I cannot even begin to tell you how much we all loved this goulash. It was just perfect: the meat was tender, the sauce was creamy, the apples were tart and almost dissolved into the sauce adding a luscious note to the entire dish. Absolutely loved it. It was the first time I made this but it will definitely become one of those few and precious dishes that become a staple in our kitchen.
I chose this recipe as a way to use the millions of apple in my cellar, there are so many of them this year everywhere. The trees are hanging full of apples everywhere you look, the neighbors who have apple trees in their gardens, keep bringing their apples and you can go apple picking just about anywhere. I picked a lot from a little tree on the children’s playground, delicious, small, tart yet sweet apples. And there are tons of trees in the area belonging to the community, where anyone can just pick as many apples as they want.
And that is a great thing. I love picking apples and other stuff generally but somehow I am particularly happy about apples, as I know how many pesticides are used on the apples you buy at the store, even the so-called organic ones have a certain amount of pesticides or wax on them. I have read many times that apples, strawberries and grapes are the fruit with the highest amount of pesticides on them and as my kids love all these three kind of fruits, you imagine that I am particularly happy when I manage to get my hands on clean products.
These apples are really clean, they grow almost wild, nothing whatsoever touches them, not even the traffic gases are a problem as most of these trees are to be found on the sides of field ways. So I picked and picked this year, not only apples but also pears and now I have a lot. I figure that if they are stored carefully (and I did do my best), they will be enough for us to eat during this entire cold season.
We had this goulash with the traditional German Semmelknödel, the store bought variety because I didn’t feel like making any myself. Spätzle is also a great alternative, otherwise regular pasta or boiled potatoes will do as well. I feel that stewed red cabbage is a must! (Recipe coming soon).
- 800 g/ 28 oz good quality beef flank/stewing beef
- 1 tablespoon all-purpose flour
- 2 tablespoons vegetable oil
- 2 large onions
- 2 large garlic cloves
- 2 bay leaves
- 500 ml/ 2 cups beef stock
- 250 g/ 9 oz carrots
- 2 sprigs thyme
- 2 sprigs marjoram
- 2 medium tart apples
- 1-2 teaspoons clear honey
- 200 ml/ ¾ cup heavy cream
- 1 level tablespoon all-purpose flour
- salt and black pepper
- Chop the meat into bite size pieces. Place them in a bowl, sprinkle 1 tablespoon flour on top and mix thoroughly using your hands. Remove excess flour by patting the meat pieces with your hands.

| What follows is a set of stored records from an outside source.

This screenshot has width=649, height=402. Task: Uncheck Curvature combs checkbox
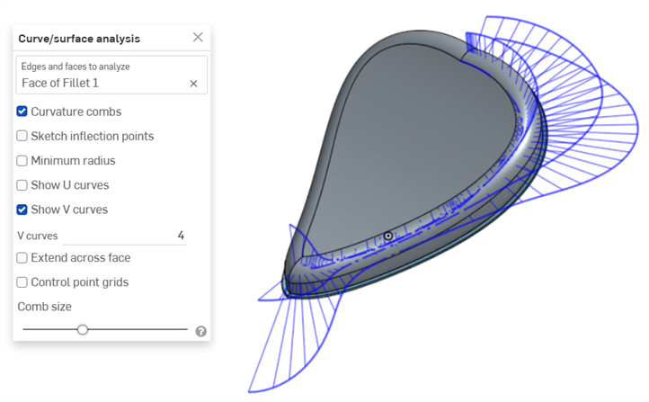click(x=22, y=112)
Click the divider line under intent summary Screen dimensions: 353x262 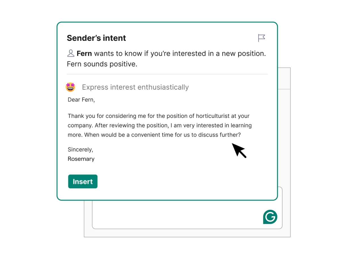point(167,74)
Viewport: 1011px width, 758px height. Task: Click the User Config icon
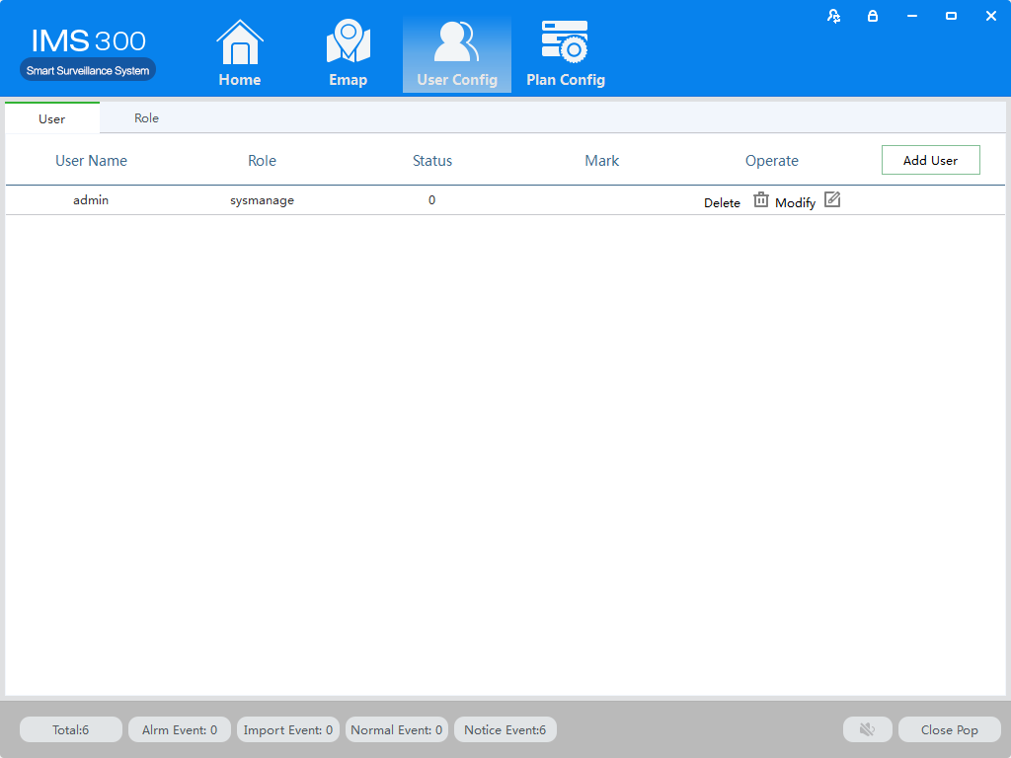pos(456,42)
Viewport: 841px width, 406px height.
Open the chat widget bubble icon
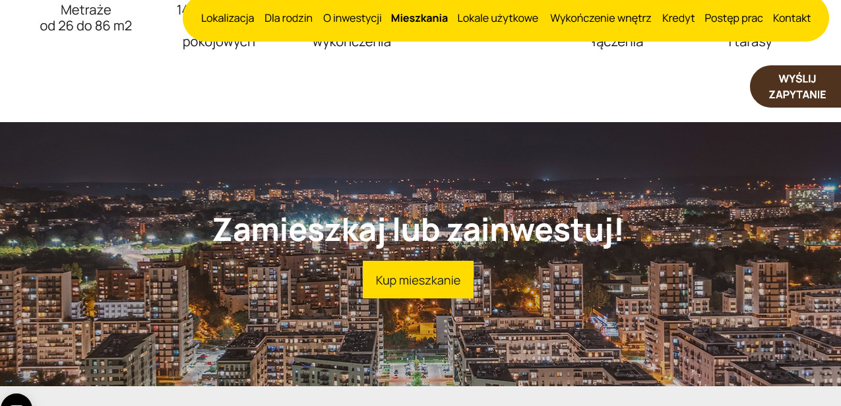[16, 401]
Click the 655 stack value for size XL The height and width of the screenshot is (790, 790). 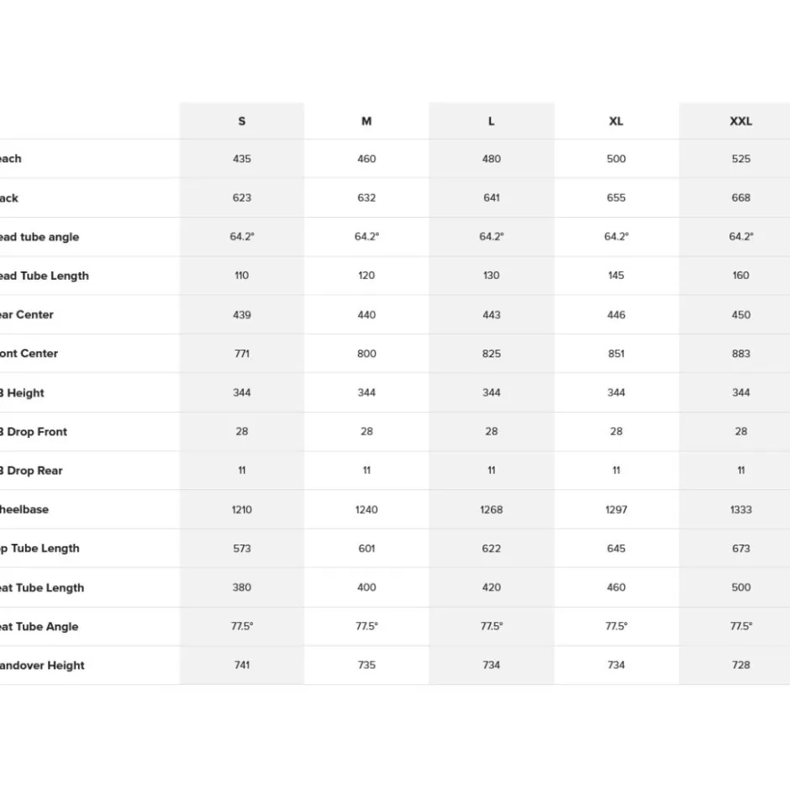pos(616,198)
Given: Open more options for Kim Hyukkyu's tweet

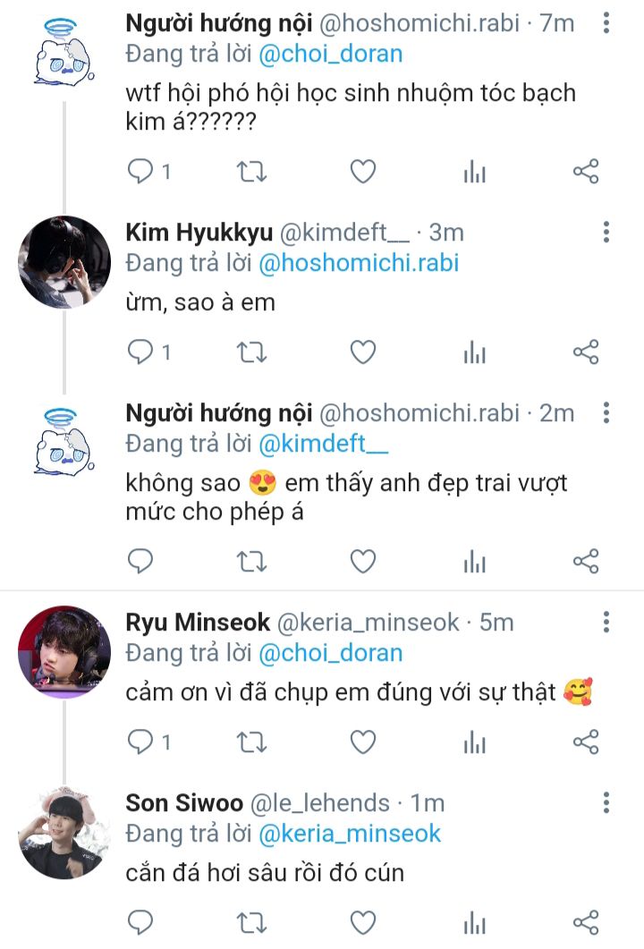Looking at the screenshot, I should point(606,233).
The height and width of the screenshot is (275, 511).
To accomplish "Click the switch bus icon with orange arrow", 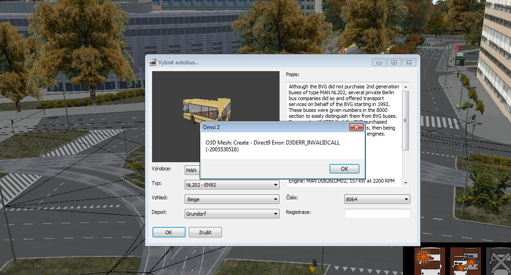I will (466, 261).
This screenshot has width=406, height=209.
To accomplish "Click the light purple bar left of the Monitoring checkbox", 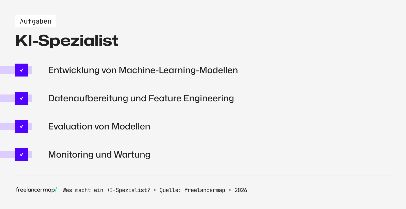I will (x=7, y=155).
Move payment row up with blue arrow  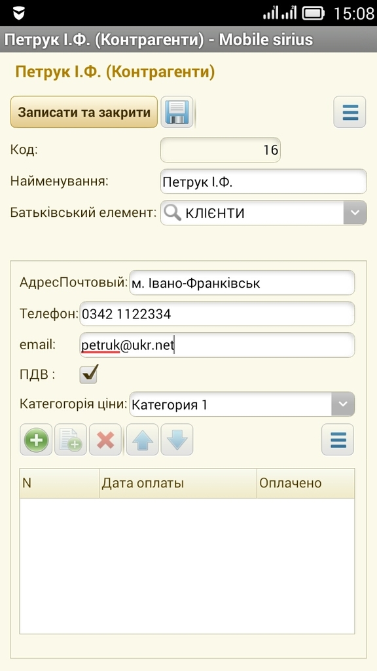click(141, 440)
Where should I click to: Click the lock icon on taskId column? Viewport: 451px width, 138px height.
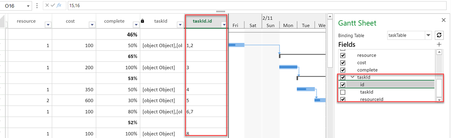pos(142,21)
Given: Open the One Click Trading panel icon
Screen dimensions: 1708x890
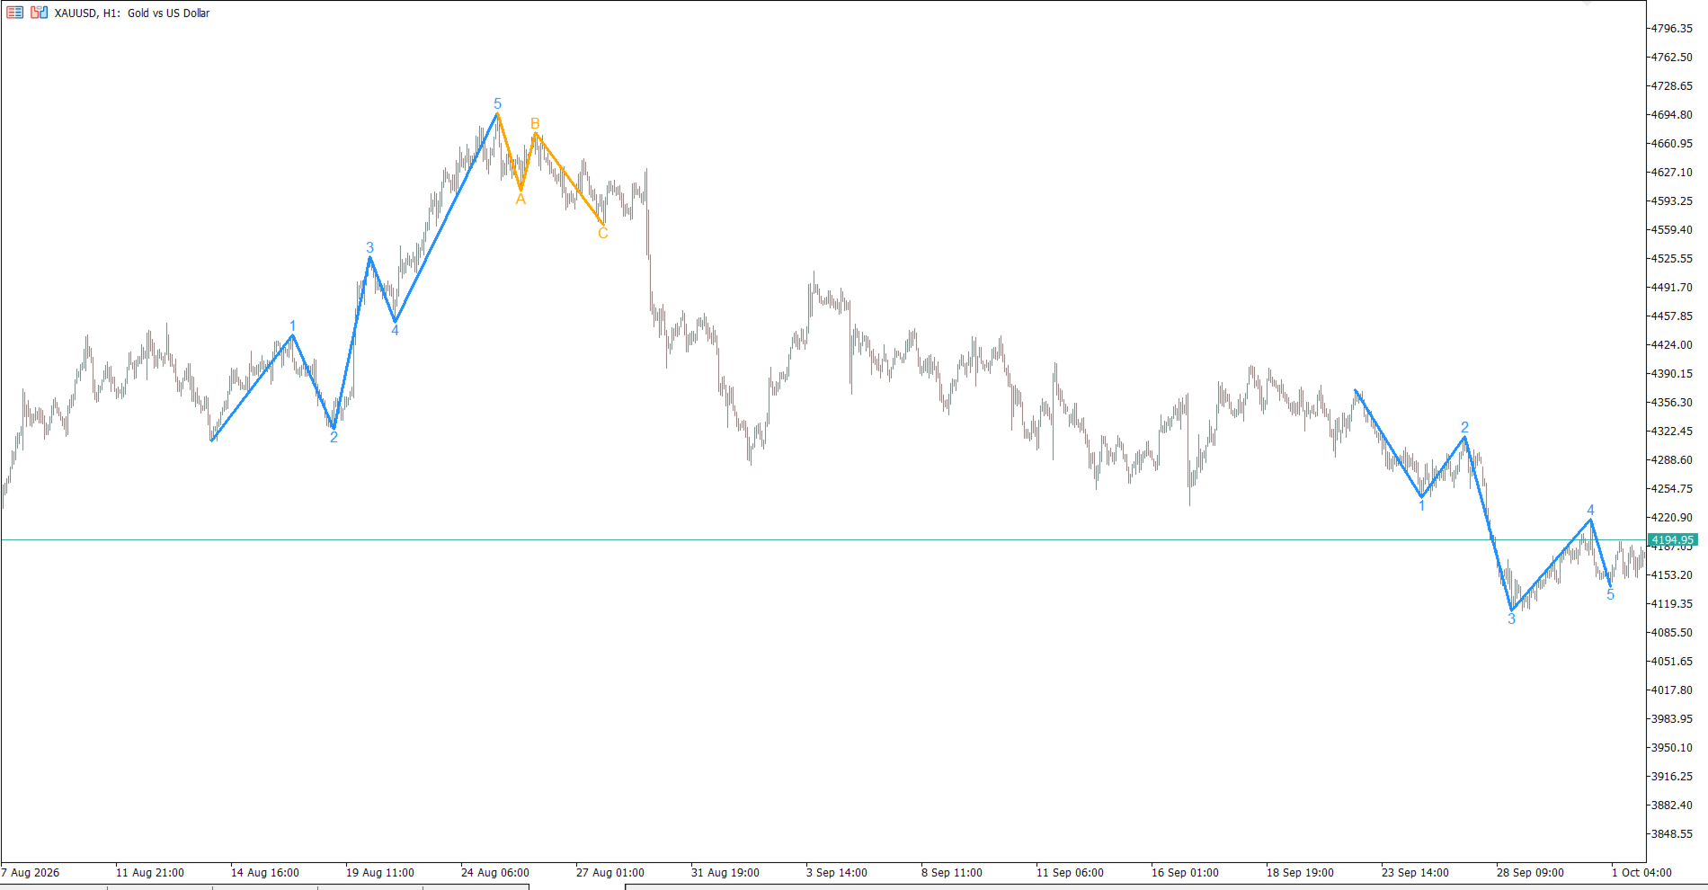Looking at the screenshot, I should pos(14,13).
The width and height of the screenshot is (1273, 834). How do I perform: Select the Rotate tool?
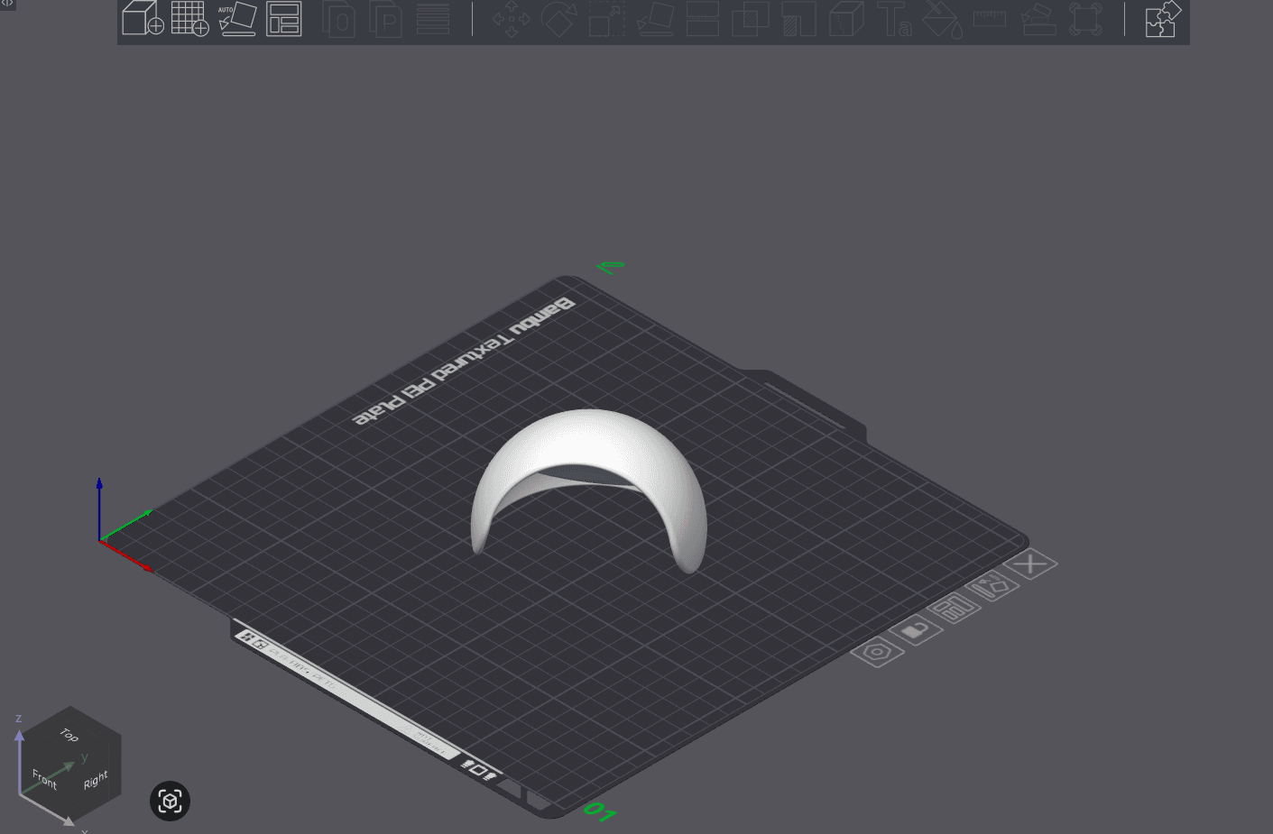tap(558, 18)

- Heat 1 tablespoon of the oil in a large pan. Divide the meat in two or three batches depending on the size of your pan and brown them in the hot oil all over. Add some more of the rest of the oil before adding a new batch of meat to the pan. Do not overcrowd the pan.
- In the meantime roughly chop the onions and the garlic cloves.
- After finishing browning the last batch of meat, add the onions and the garlic. Let them get slightly colored, then add the rest of the browned meat, the bay leaves and the beef stock. There should be enough liquid in the pan to cover the meat. Cover the pan, bring to a boil and let simmer for 60 minutes.
- Clean and slice the carrots and add them to the goulash. Continue simmering for another 15 minutes.
- Chop the peeled apples into small cubes and add them to the pan. Simmer for another 15 minutes. Actually you can leave the peel on if you like (I did) but it tends to remain whole in the goulash while the flesh of the apple almost melts away. It is your choice, do as you please.
- Taste the food and add 1 or 2 teaspoons clear honey if the apples are too tart.
- Stir together the heavy cream and the level tablespoon of flour, taking care to dissolve the clumps. Whisk this mixture into the goulash and let cook gently for about 1 minute.
- Season with salt and pepper to taste.
- Serve with boiled potatoes or Semmelknödel (German bread dumplings) or Spätzle (German homemade noodles) and German stewed red cabbage.